** begin **

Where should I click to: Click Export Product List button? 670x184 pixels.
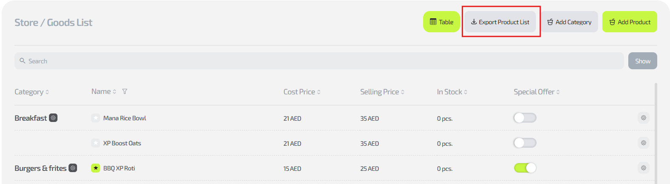500,22
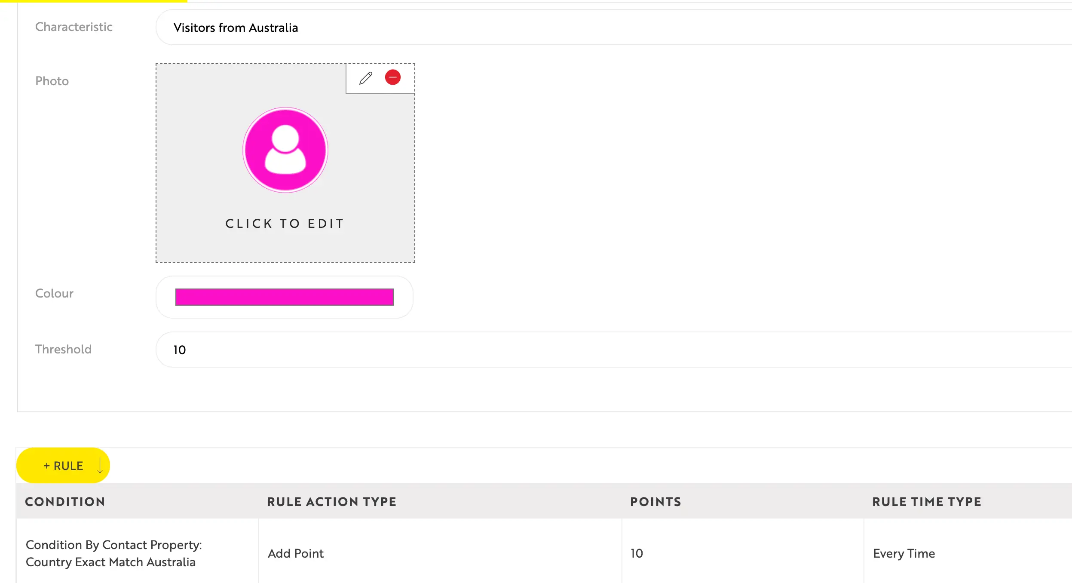Sort by the CONDITION column header
Image resolution: width=1072 pixels, height=583 pixels.
(65, 502)
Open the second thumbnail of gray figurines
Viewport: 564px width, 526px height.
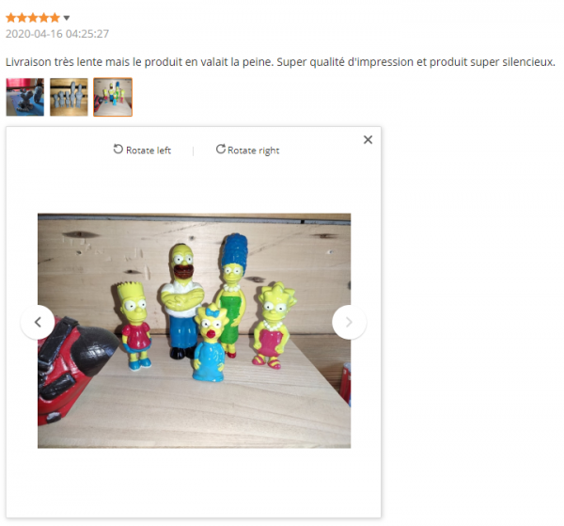point(69,97)
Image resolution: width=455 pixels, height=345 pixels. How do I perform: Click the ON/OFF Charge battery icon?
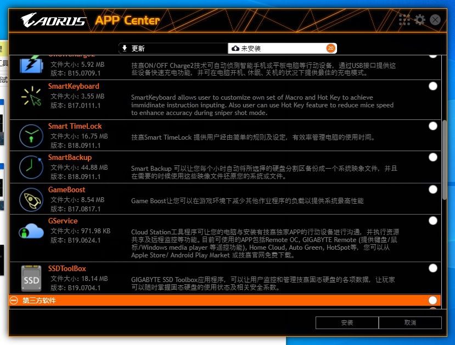coord(31,64)
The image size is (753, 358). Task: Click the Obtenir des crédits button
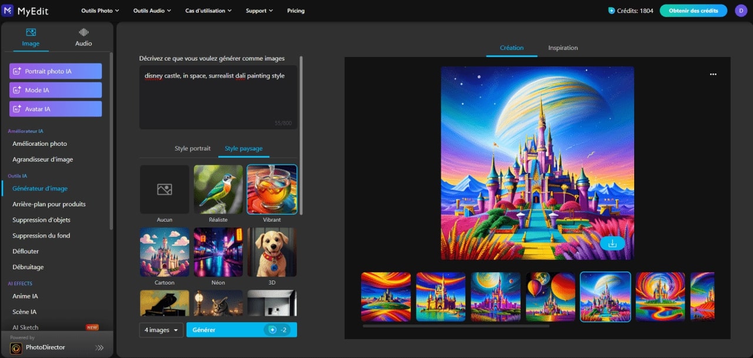click(x=693, y=10)
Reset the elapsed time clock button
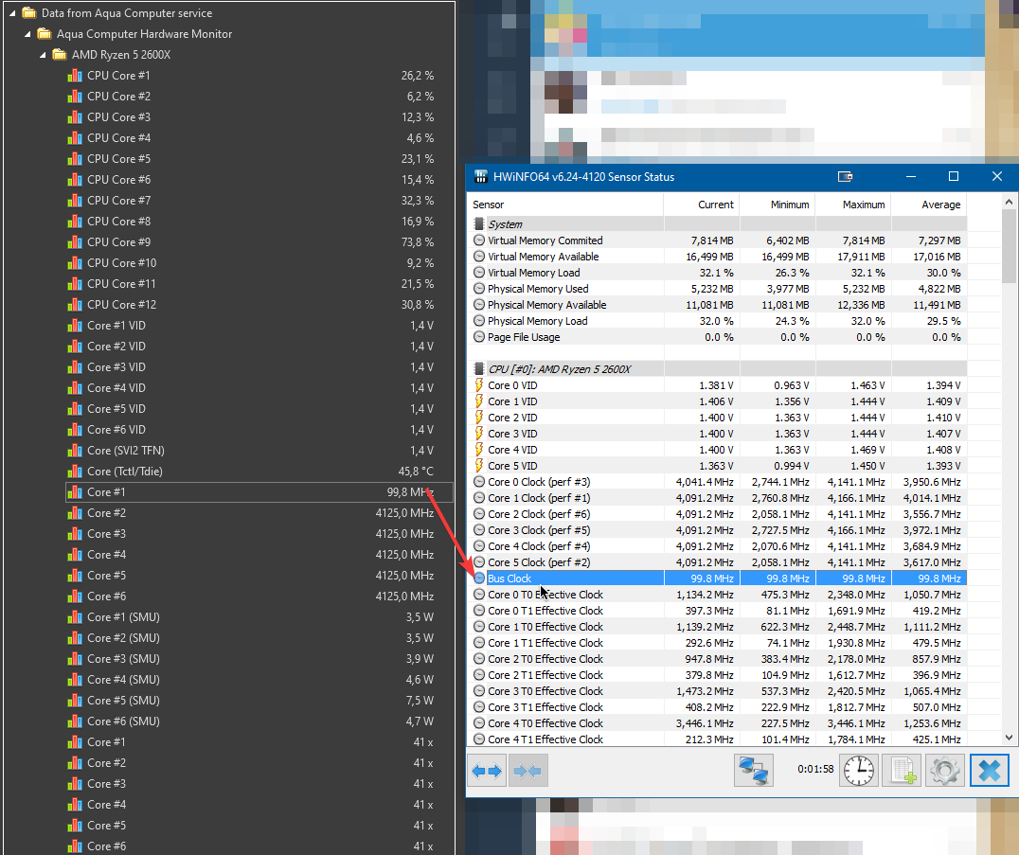 pos(859,772)
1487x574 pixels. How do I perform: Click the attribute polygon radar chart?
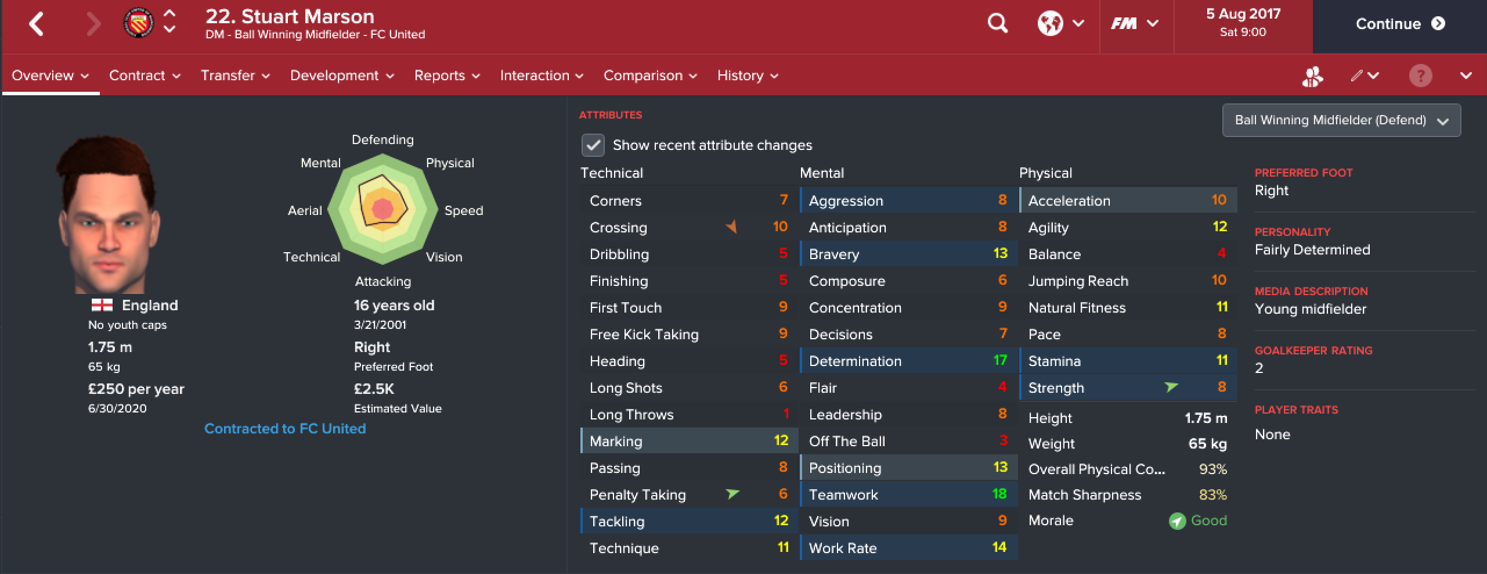[382, 209]
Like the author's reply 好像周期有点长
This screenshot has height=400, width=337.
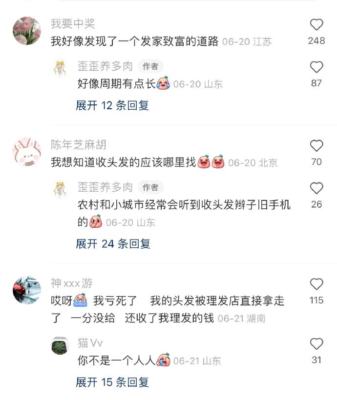[x=316, y=67]
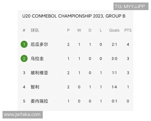The width and height of the screenshot is (151, 121).
Task: Click the green rank 2 badge
Action: (x=24, y=59)
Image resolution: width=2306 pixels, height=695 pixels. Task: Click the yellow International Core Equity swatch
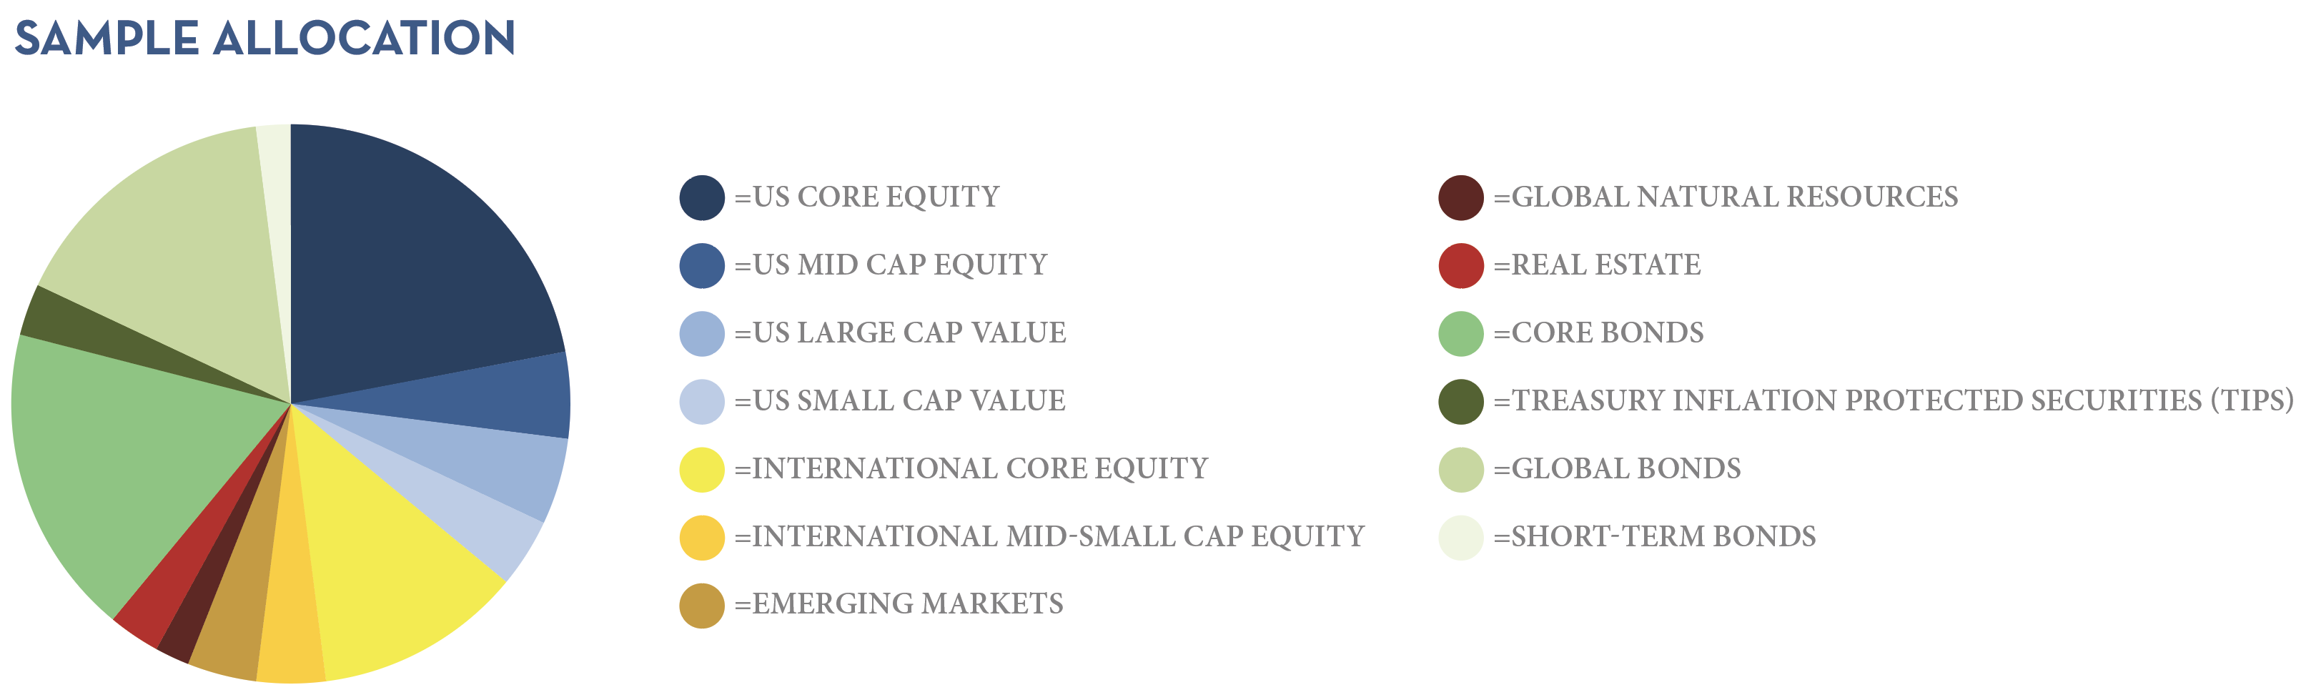702,470
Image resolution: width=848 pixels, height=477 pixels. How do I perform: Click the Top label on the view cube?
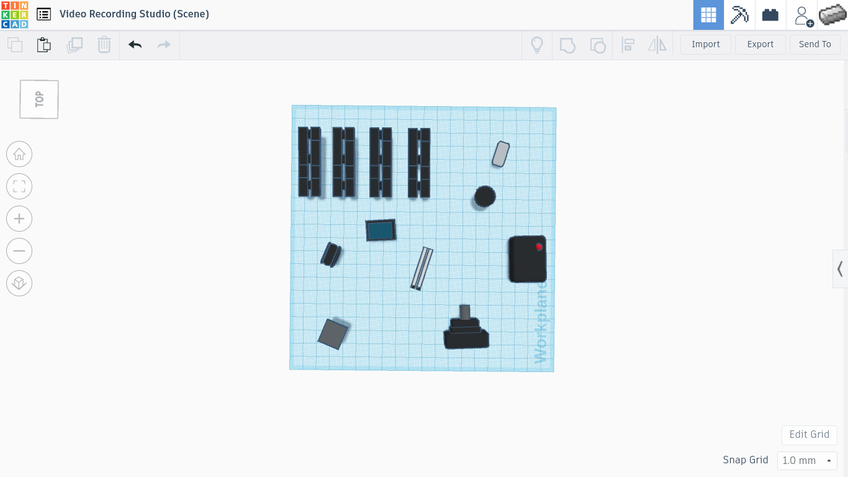(x=38, y=99)

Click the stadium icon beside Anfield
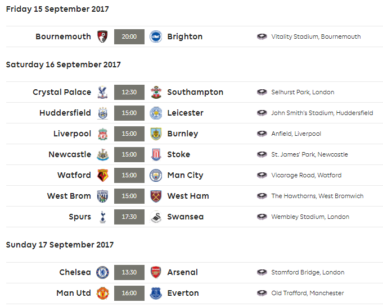(x=262, y=134)
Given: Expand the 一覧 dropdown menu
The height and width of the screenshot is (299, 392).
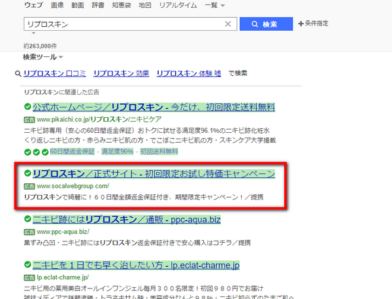Looking at the screenshot, I should click(x=214, y=5).
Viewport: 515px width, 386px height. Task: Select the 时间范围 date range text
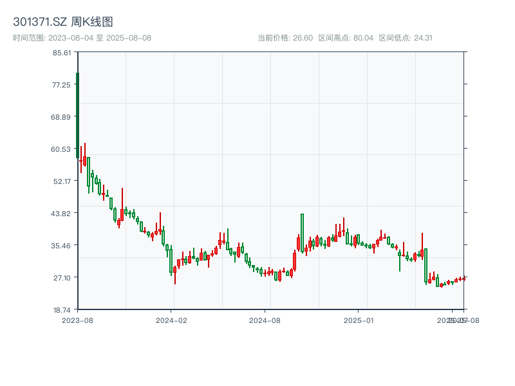[x=82, y=38]
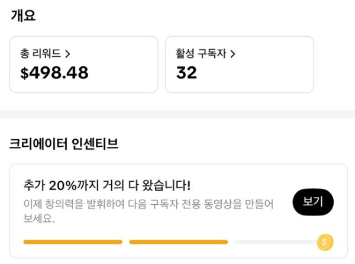Screen dimensions: 355x264
Task: Expand the 활성 구독자 chevron arrow
Action: coord(233,54)
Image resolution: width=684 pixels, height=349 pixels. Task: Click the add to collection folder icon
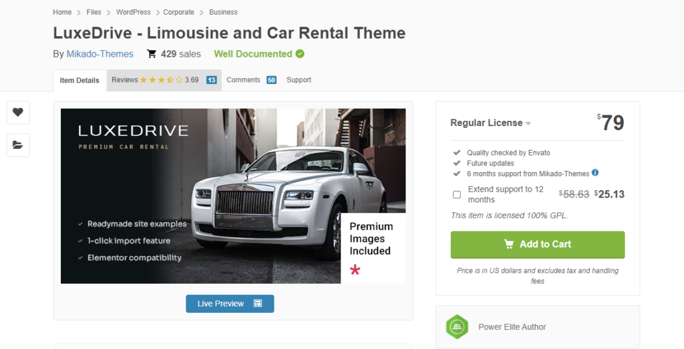[18, 145]
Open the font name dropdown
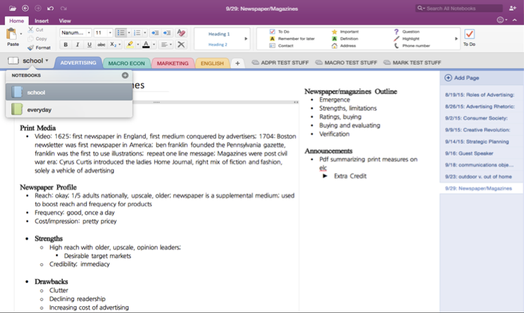The image size is (524, 313). point(75,33)
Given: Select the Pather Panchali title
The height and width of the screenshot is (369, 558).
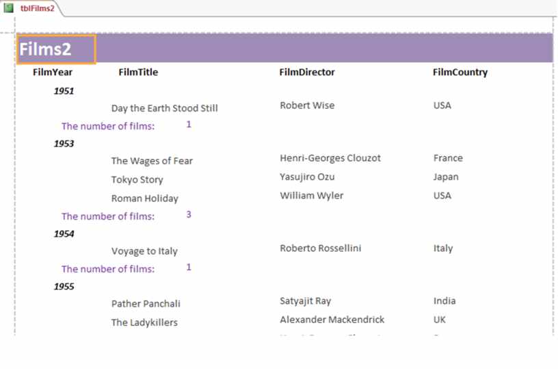Looking at the screenshot, I should pyautogui.click(x=146, y=304).
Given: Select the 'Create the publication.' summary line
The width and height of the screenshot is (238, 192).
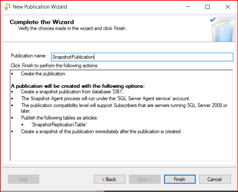Looking at the screenshot, I should pyautogui.click(x=43, y=74).
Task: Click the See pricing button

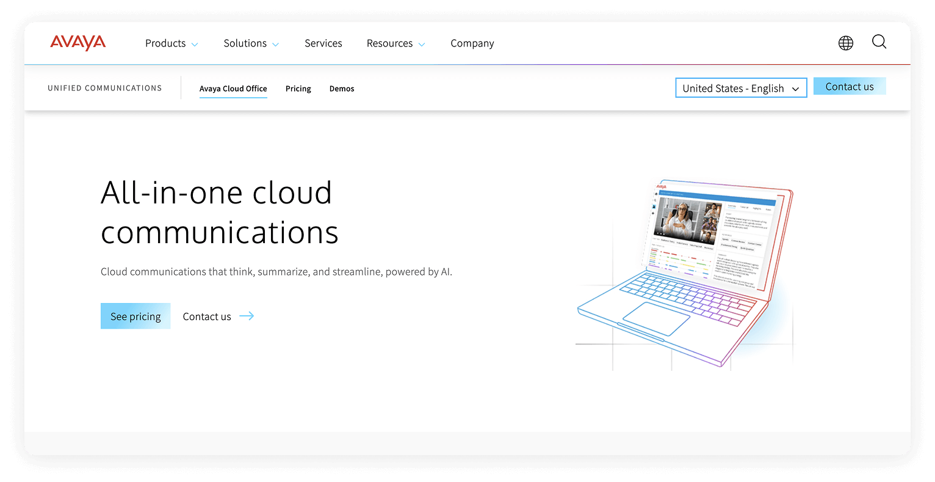Action: tap(135, 316)
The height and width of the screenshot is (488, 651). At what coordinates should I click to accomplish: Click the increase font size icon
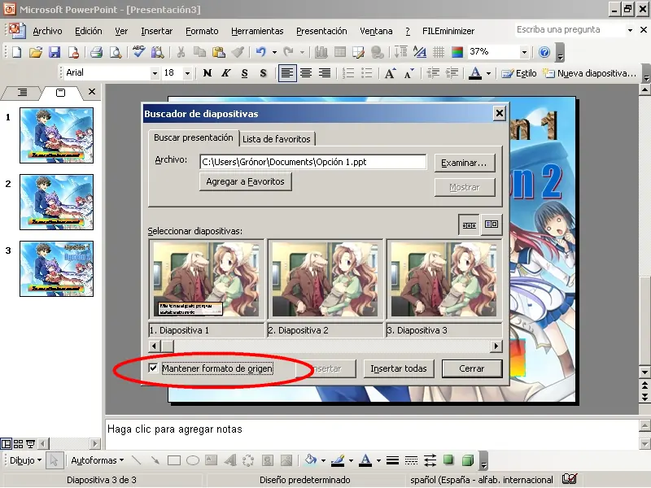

** end **

== The request ==
Which lines in the records above contain the string "resolution"? List each of those lines in full, matching case exactly.

== Response to the task ==
Image resolution: width=1072 pixels, height=583 pixels.
Image resolution: width=455 pixels, height=345 pixels. How do I perform: Click the ON/OFF Charge battery icon?
Image resolution: width=2306 pixels, height=695 pixels. Task: Click the yellow International Core Equity swatch
Image resolution: width=848 pixels, height=477 pixels. How do I perform: Click the Top label on the view cube?
Image resolution: width=684 pixels, height=349 pixels. Task: Click the add to collection folder icon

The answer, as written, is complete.